Hammermill walked into the room.  “It’s been a long time since I’ve had a contact high.”

Denise went into the bedroom and put on a pair of sweatpants.  “I have a friend over.”

“That’s why I’m here,” Hammermill said.  “I’ve been reviewing the protocols, the logs, the video monitors, and I have some very profound questions for you.”

She walked to the kitchen and found a bottle of vodka.  “Drink?”

He watched her as she poured neat shots into two juice glasses.  Cute girl; maybe a haircut would tidy things up.  He heard someone moving around in the bedroom.  “Cheers,” he said, drinking the vodka.  “Adam didn’t come to work today.  You didn’t come to work today either, so I worry.”

“I took a vacation day.  I called it in.”

Hammermill shook his head.  “I saw the mouse tests on the security videos.  I’m impressed and pissed at the same time.  What was the substance you gave the mice?”

She refilled her glass.  This could be bad.  “I don’t know.”

“You could lose your job and your license.  You could be working at WalMart by this time next month.”

She stared at him.

“I suggest you level with me.”  He refilled his own glass.  “To be honest, I like what I saw.  Two senior employees get ambitious and push the envelope.  Cut me in on this.  We’ll move the project from Snack Happy to Fergus Donut and Pie.  You’d report directly to me and Kessler.”

“Why?” she asked.  “What was so interesting about the mice?”

“I saw the vital signs on the computer logs.  Those mice were dead.  Dead.  And then some weren’t dead.  That’s exciting to me.”

“I don’t think I want to deal with this right now,” she said.  “I kind of had my night planned.”

“Deal with it now or you’re fired,” Hammermill told her.

“You’re kidding, right?”

“He’s in there, isn’t he?”  Hammermill gestured to the bedroom.  “I’m going to go talk to Adam.  You two getting cozy?  It will make our arrangement that much easier.”

“He’s not here,” she said.

“Yes he is.  Come on out, Adam,” he called to the bedroom.  “Denise and I are discussing your future.”

She shook her head.  “This isn’t what you want.  He’s not here.”

“OK, now I’m tired of playing around.” He opened the bedroom door and saw a man sitting on the edge of the bed taking a hit from an oversized bong.  Little black guy, not Adam LaPorte.

“Who the fuck are you?”

Hammermill backed out of the room.

“I asked you a question.”  The man threw the bong at him, knocking him to the floor.  He sat on his chest.  “Come into a man’s private evening and open his bedroom door?  I should kick your ass.  Now who are you?”

“Leave him alone, Malik.”  Denise lit a cigarette.

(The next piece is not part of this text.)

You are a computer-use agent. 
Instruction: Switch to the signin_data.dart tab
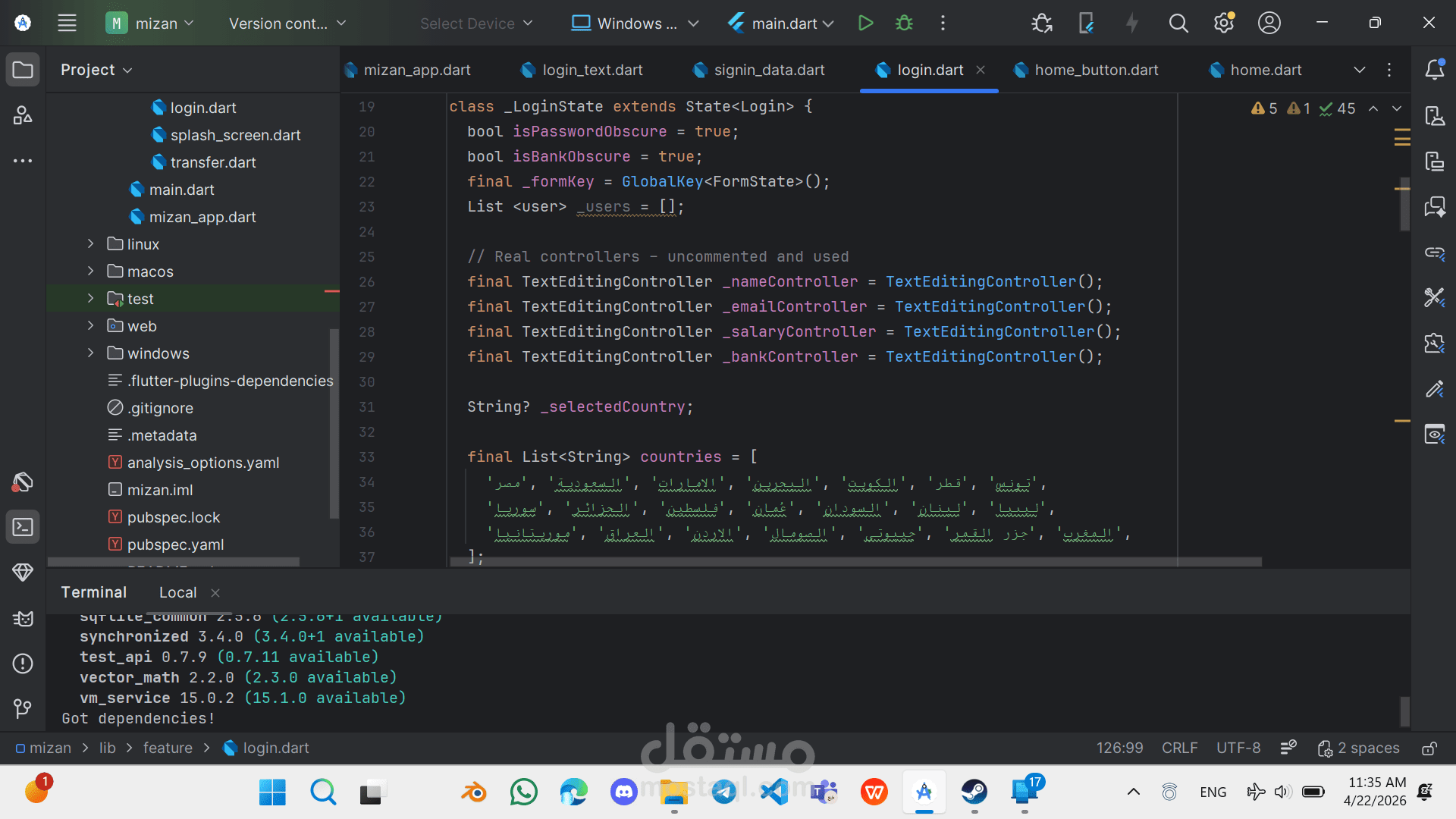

“You have some identification?”

“My wallet,” Hammermill said quietly.

The man pulled the wallet from Hammermill’s jacket pocket.  “Blockbuster.”  He rifled through it.  “Blockbuster sucks.  AAA doesn’t suck.  No motorist should be without.”  He threw the wallet at the wall punched Hammermill in the face.  “Get out of my crib.”

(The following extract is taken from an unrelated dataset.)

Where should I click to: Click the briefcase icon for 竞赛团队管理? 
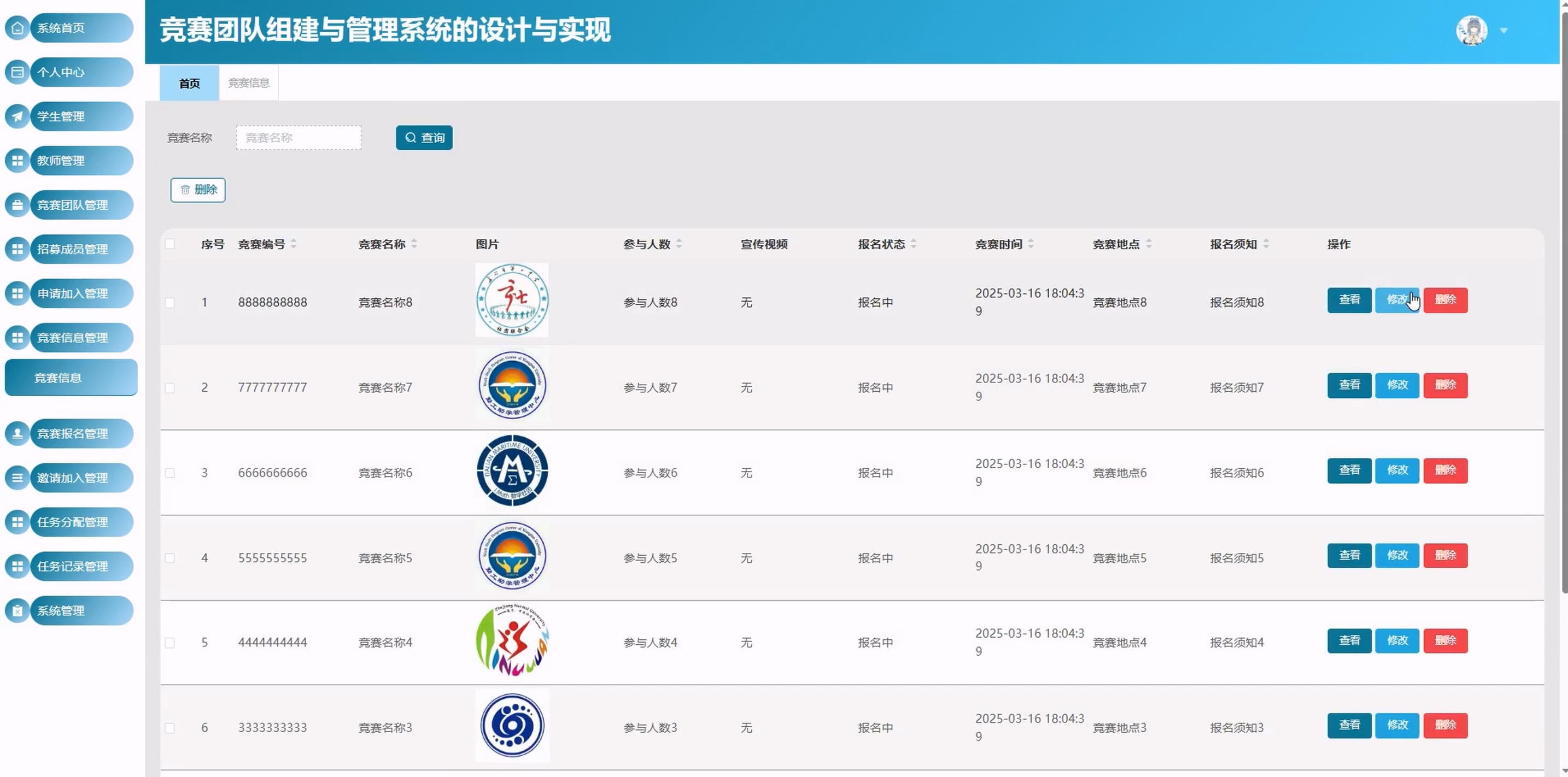[17, 205]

Hammermill stood up slowly.  “Can I have my wallet back?”

Malik picked up the bong and took it to the sink.  “Chipped the fucker,” he said.  “This was my uncle’s bong.  Been in the family for generations.”

Denise smiled as she walked Hammermill to the door.  ““I might be coming in late this week and maybe next.  I’m sure you’ll understand.”

Hammermill nodded, not facing her as he walked out onto the balcony.